What the task requires: The line with "Where should I" and each line following it, up to the final line of the data, should be set down exactly; pictures stay out.

Task data:
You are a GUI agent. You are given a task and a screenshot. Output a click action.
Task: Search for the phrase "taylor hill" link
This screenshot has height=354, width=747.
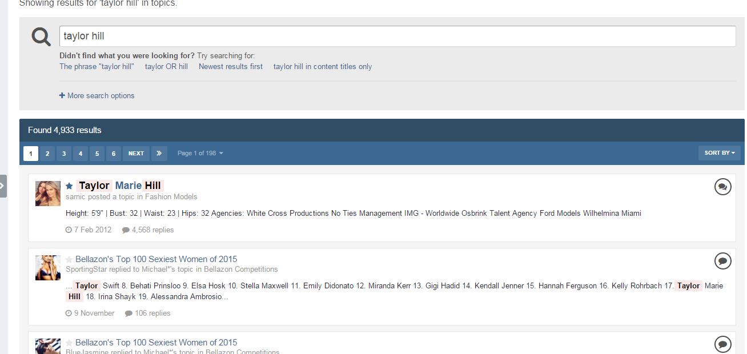[x=97, y=67]
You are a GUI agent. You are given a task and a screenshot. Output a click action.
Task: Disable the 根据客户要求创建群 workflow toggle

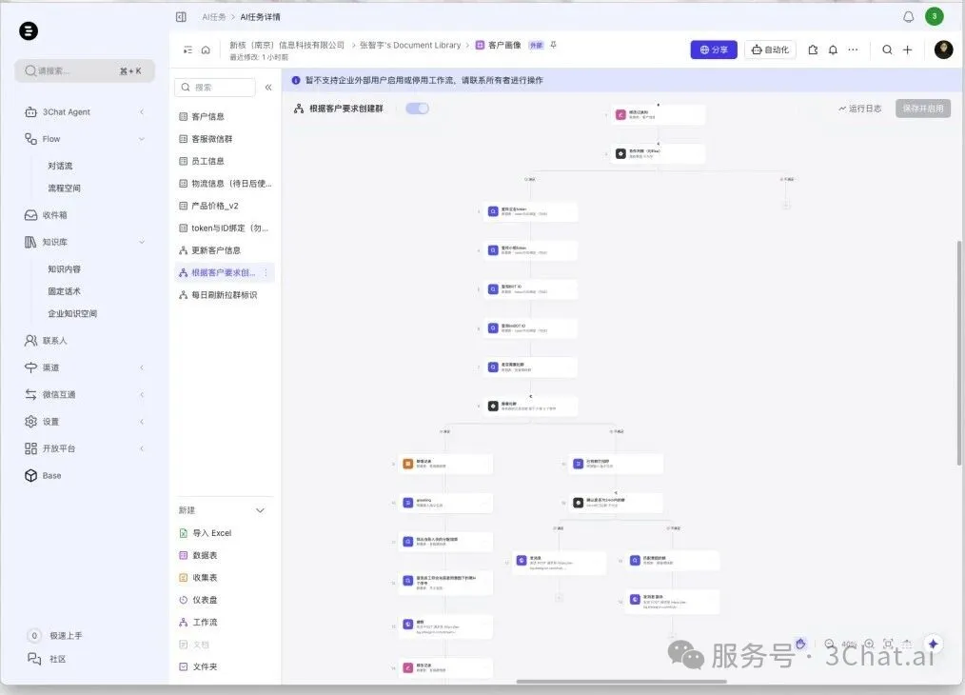417,109
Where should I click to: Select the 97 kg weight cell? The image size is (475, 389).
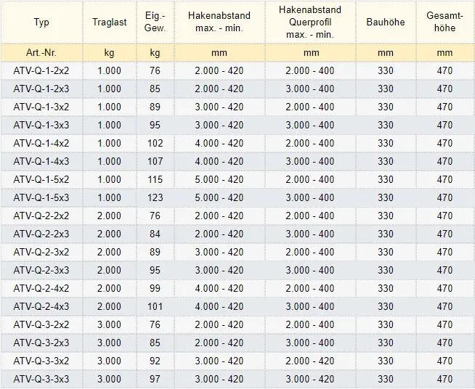155,379
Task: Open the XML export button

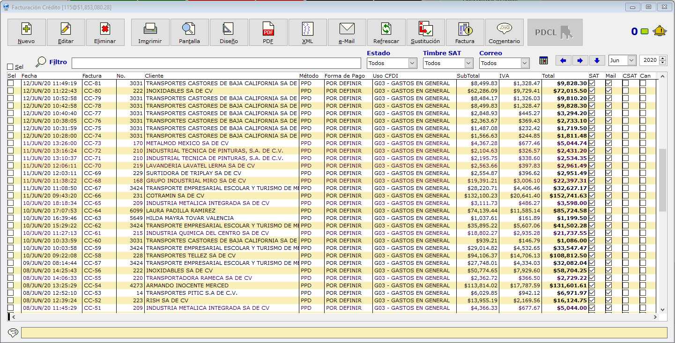Action: (x=307, y=32)
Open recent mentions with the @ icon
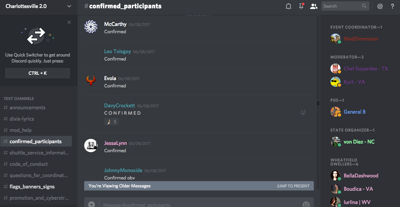 click(x=380, y=6)
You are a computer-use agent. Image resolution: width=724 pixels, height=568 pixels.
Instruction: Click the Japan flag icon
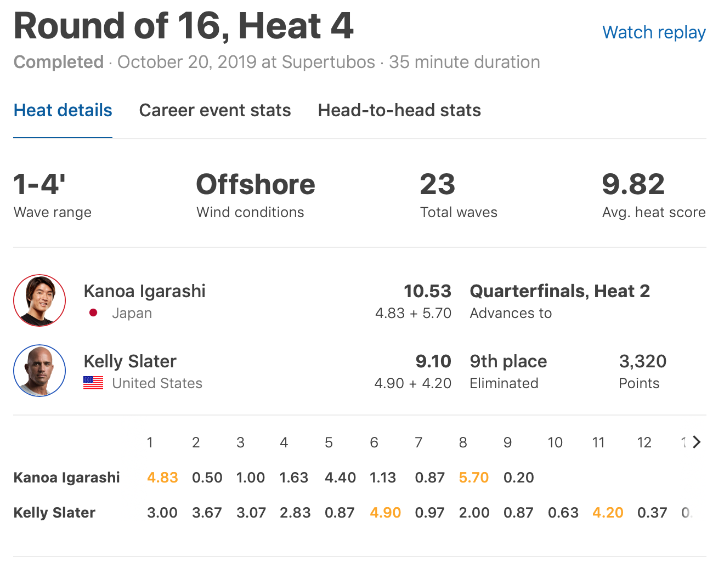(93, 313)
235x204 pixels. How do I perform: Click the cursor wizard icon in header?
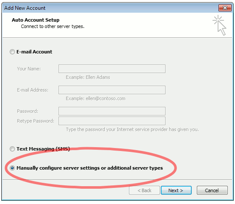[x=220, y=25]
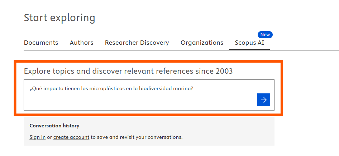Click the New badge above Scopus AI

tap(265, 35)
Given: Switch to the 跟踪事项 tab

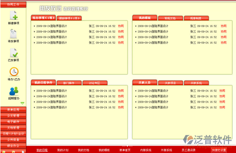Looking at the screenshot, I should (69, 18).
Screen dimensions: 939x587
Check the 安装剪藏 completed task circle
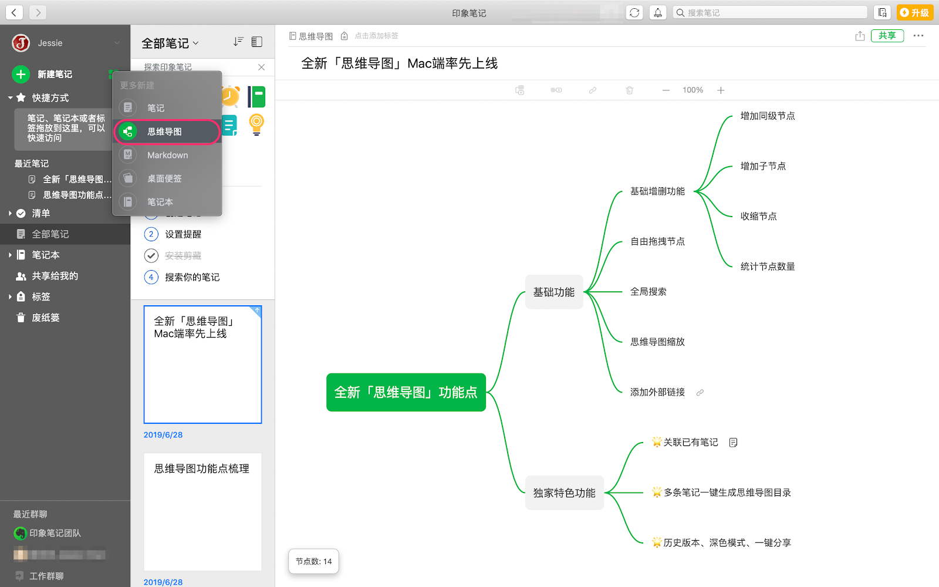click(151, 255)
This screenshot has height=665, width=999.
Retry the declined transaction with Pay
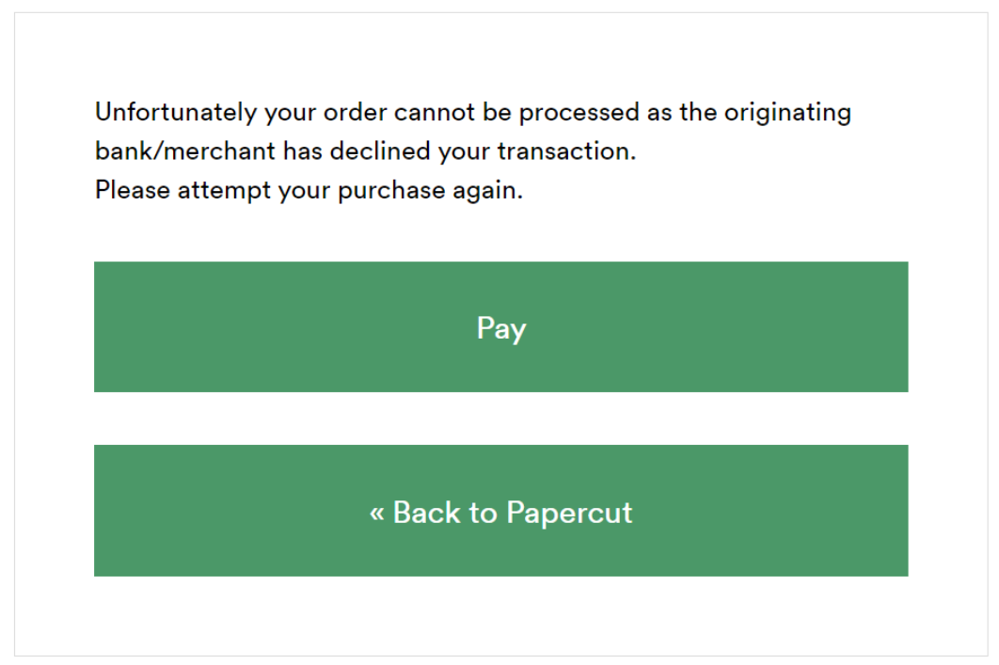[500, 326]
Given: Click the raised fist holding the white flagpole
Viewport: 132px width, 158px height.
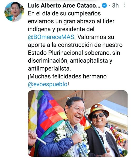Looking at the screenshot, I should pos(32,137).
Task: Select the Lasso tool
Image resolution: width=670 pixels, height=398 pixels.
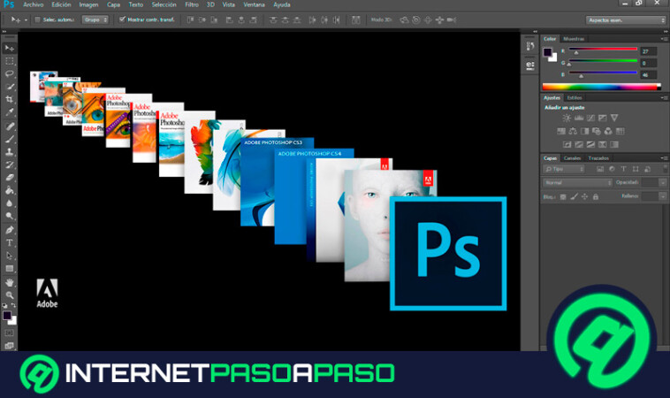Action: [x=10, y=73]
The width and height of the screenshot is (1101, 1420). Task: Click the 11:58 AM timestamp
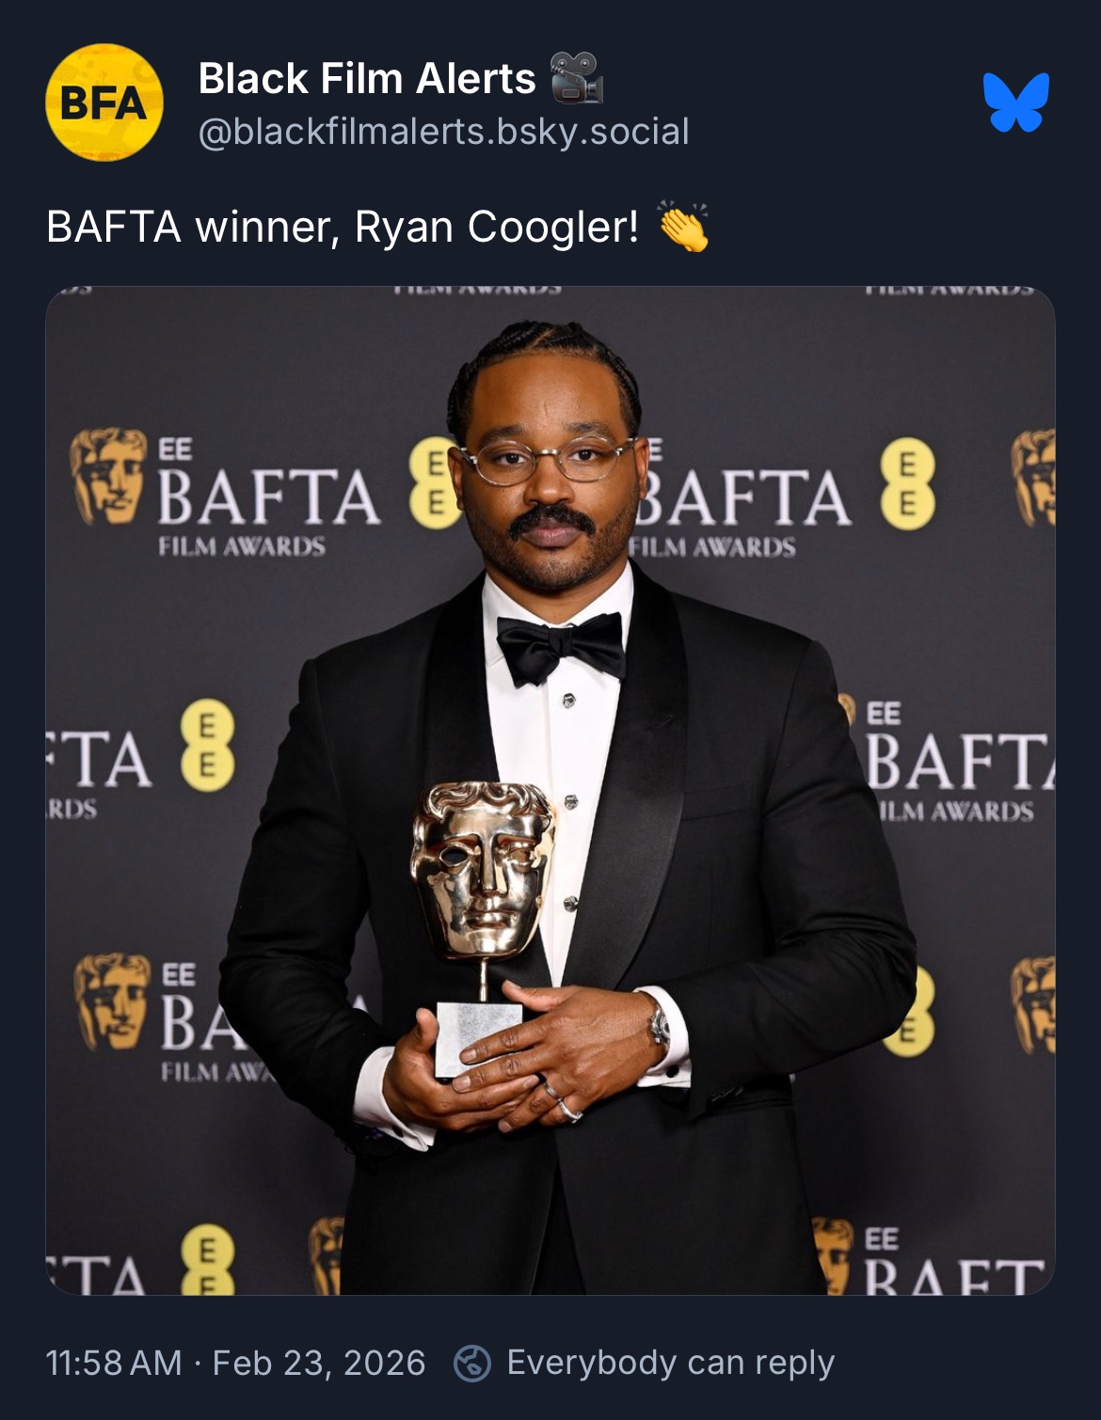[114, 1363]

Worked solution:
Where should I click to: Select the 97 kg weight cell? The image size is (475, 389).
155,379
Task: Open the XML export button

Action: (x=307, y=32)
Open recent mentions with the @ icon
 click(x=380, y=6)
You are a computer-use agent. Image resolution: width=724 pixels, height=568 pixels.
Instruction: Click the Japan flag icon
(93, 313)
235x204 pixels. How do I perform: Click the cursor wizard icon in header?
[x=220, y=25]
Click the New badge above Scopus AI

tap(265, 35)
Given: Switch to the 跟踪事项 tab

Looking at the screenshot, I should (69, 18).
Screen dimensions: 939x587
Check the 安装剪藏 completed task circle
click(151, 255)
This screenshot has height=665, width=999.
Retry the declined transaction with Pay
[500, 326]
Given: Click the raised fist holding the white flagpole
Viewport: 132px width, 158px height.
Looking at the screenshot, I should pos(32,137).
Task: Select the Lasso tool
Image resolution: width=670 pixels, height=398 pixels.
Action: [x=10, y=73]
The width and height of the screenshot is (1101, 1420). Task: Click the 11:58 AM timestamp
[114, 1363]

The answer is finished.